Saturday, December 1, 2012

Downland: part two

Below him, to his right, Ridler could still make out the bulk of the tithe barn at Alciston and the lights from The Rose that were beginning to flicker through the pervading gloom. The thought of sitting, musing, a pint of Tamplin’s on a rough wooden table in front of him, appealed. To gaze out of the propped bar door into the warm summer evening, exchange a nod – perhaps a word – with others as they arrived would be the simplest of pleasures; but the reality would be far from this fantasy. Glances, stares, suspicion, alarm, hostility, anger, violence: walking into the bar of a public house would guarantee a starting point at any of the increments on this scale of reaction. Further away he could see the village of Ripe; in the pub there he might be begrudgingly tolerated – not that he had ever tried to test the idea. Perhaps even in the inn at Chalvington to its east, the response would not escalate beyond the stares; but away from home, even a few paltry miles, would make all the difference. Ridler walked on; surefooted, upright and bareheaded. The local pubs had embraced the Writer when he first came to Downland but his turmoil inside had begun to show on the outside and – like Ridler - he had become a spectacle to be judged.

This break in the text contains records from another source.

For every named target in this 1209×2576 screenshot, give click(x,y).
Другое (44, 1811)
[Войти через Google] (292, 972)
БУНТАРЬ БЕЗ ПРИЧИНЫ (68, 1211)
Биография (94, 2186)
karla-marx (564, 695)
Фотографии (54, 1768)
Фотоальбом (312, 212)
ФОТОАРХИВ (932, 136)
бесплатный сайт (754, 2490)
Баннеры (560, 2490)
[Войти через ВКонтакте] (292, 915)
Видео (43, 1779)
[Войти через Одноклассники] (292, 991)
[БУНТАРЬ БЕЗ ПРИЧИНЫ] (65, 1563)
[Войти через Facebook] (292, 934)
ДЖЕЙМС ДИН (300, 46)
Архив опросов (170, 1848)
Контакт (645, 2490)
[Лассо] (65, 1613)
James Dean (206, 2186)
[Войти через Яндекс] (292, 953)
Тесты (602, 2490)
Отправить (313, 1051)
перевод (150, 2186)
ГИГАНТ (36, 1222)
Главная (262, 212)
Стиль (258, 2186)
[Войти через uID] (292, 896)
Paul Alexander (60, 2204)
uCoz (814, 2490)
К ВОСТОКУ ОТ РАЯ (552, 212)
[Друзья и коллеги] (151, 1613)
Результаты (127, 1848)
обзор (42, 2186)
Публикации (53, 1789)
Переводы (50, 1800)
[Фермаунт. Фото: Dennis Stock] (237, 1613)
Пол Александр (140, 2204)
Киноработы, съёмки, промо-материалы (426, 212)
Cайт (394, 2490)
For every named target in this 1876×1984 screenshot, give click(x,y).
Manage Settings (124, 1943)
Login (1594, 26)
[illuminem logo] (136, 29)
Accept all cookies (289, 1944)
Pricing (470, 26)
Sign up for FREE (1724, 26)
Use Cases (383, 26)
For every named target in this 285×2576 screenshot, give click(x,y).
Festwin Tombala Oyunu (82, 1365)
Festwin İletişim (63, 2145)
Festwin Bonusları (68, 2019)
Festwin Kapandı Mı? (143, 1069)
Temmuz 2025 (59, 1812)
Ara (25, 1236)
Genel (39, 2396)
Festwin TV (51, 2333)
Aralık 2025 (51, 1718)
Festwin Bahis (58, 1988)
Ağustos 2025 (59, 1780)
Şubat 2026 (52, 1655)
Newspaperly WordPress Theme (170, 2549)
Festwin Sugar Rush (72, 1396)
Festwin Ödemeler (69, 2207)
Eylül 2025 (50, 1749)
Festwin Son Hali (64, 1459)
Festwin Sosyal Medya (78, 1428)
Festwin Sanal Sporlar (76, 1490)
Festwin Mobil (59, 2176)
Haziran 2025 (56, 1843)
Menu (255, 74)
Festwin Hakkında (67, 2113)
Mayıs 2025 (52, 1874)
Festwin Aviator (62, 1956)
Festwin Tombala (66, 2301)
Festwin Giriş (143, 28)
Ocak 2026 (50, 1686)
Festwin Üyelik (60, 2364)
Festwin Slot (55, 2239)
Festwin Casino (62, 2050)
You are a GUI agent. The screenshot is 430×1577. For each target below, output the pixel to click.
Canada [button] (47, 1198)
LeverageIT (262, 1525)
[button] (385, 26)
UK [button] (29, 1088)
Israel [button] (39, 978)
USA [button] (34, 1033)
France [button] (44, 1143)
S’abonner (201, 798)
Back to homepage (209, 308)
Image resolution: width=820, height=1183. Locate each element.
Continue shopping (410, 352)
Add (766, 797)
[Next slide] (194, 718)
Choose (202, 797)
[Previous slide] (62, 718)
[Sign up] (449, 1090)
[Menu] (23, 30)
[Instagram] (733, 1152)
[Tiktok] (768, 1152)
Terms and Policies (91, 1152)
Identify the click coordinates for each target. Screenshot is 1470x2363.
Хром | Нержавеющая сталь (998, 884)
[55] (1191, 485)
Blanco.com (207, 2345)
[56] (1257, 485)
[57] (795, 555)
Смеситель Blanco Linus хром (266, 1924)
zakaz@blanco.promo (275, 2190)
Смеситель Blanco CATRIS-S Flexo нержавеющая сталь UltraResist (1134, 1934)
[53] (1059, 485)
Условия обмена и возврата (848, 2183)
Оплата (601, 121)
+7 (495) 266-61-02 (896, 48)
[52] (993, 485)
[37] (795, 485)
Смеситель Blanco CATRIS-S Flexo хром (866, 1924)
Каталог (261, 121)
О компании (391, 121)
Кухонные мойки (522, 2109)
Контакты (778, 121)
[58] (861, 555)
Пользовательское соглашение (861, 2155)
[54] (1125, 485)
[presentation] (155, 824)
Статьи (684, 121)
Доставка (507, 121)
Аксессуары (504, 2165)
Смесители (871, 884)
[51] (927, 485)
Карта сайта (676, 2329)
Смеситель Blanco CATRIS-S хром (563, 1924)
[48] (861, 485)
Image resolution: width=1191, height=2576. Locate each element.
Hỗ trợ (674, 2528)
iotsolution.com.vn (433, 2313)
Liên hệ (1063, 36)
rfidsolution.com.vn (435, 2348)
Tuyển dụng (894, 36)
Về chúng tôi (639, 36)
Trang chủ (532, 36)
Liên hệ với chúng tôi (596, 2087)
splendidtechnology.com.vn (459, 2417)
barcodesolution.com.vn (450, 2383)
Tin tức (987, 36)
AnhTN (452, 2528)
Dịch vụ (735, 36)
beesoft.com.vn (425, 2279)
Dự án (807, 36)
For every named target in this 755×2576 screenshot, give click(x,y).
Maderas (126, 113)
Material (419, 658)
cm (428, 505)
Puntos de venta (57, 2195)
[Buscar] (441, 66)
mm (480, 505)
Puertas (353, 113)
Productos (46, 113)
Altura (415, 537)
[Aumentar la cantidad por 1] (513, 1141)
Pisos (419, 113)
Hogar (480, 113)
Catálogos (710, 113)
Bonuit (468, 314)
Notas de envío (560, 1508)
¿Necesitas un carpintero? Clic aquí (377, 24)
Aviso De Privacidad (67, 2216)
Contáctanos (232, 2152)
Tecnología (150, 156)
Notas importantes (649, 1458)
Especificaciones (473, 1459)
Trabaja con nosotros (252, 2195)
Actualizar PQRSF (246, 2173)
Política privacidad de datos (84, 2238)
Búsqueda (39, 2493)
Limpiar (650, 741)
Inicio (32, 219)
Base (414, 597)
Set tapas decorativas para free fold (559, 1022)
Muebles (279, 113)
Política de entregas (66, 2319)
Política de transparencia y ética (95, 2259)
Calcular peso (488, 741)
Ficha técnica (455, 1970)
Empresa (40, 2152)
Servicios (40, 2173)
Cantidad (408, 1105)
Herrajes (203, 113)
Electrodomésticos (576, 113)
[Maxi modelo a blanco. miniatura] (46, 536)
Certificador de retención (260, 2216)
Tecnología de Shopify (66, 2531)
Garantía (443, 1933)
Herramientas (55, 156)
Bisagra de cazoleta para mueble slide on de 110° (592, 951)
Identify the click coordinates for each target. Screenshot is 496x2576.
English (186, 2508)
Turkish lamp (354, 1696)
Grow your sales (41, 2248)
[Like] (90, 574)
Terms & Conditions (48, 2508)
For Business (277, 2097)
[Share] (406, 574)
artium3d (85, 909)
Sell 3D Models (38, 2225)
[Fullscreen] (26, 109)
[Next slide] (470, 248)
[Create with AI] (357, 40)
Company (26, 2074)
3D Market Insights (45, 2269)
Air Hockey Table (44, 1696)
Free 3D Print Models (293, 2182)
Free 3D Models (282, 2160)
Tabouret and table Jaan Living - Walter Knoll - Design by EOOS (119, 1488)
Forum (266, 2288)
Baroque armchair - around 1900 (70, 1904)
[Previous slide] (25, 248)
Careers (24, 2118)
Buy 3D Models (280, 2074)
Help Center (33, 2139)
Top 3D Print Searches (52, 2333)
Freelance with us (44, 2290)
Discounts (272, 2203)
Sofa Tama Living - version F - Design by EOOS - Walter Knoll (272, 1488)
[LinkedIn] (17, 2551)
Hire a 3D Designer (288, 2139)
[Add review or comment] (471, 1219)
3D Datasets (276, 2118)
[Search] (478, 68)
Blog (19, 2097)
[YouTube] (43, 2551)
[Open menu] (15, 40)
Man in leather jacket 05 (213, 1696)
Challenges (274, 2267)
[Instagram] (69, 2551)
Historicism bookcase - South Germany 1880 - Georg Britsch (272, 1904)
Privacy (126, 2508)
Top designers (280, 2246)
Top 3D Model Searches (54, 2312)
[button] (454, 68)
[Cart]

Nearing the Beacon, Ridler felt a sense of relief: he needed to be out on the Downs, needed to be nearer the sky, be able to feel the air, be able to see the world as far as he could, but he always had a sense that no sooner than he felt free, the counter of confinement tugged at him and he had to return to the fetters he had forged for himself. For over twenty years, he had had to live with the limits of his decision to become a spectacle. He had no regret: he and Gladys had lived well during those years – but a price had to be paid. And he had quickly learned that price. Despite all the attention, the gazes of fascination at the World Fair, there was also opprobrium. In Times Square, he had not seen the man as any different from the amused and opened-mouthed throng who parted as he – literally head and shoulders above them - and Gladys, sightseeing, moved through them. Not different until Ridler felt a smart on the side of his face, felt the droplets of blood on his chin and saw the man, flick-knife hanging lazily, mouthing angry words back at him as he melted into the crowd. Never since had he put himself so close to so many people; and never since had he ventured out without scarf and hat to conceal. Except here - the Downs – where the warmth of the summer air, like balm to a wound, caressed and soothed his skin.